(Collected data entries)
^^^^^^^^^^^^^^^^
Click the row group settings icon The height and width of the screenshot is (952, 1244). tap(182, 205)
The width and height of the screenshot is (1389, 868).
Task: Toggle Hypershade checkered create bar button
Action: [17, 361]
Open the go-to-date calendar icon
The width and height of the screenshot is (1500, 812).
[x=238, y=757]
^^^^^^^^^^^^^^^^
▸ **WHAT YOU NEED TO DO**: Every line above is to be transcribed exactly, with nothing dropped.

▸ **OUTPUT FOR THIS TASK**:
Click the row group settings icon The height and width of the screenshot is (952, 1244). tap(182, 205)
The width and height of the screenshot is (1389, 868).
Task: Toggle Hypershade checkered create bar button
Action: [17, 361]
Open the go-to-date calendar icon
The width and height of the screenshot is (1500, 812).
[x=238, y=757]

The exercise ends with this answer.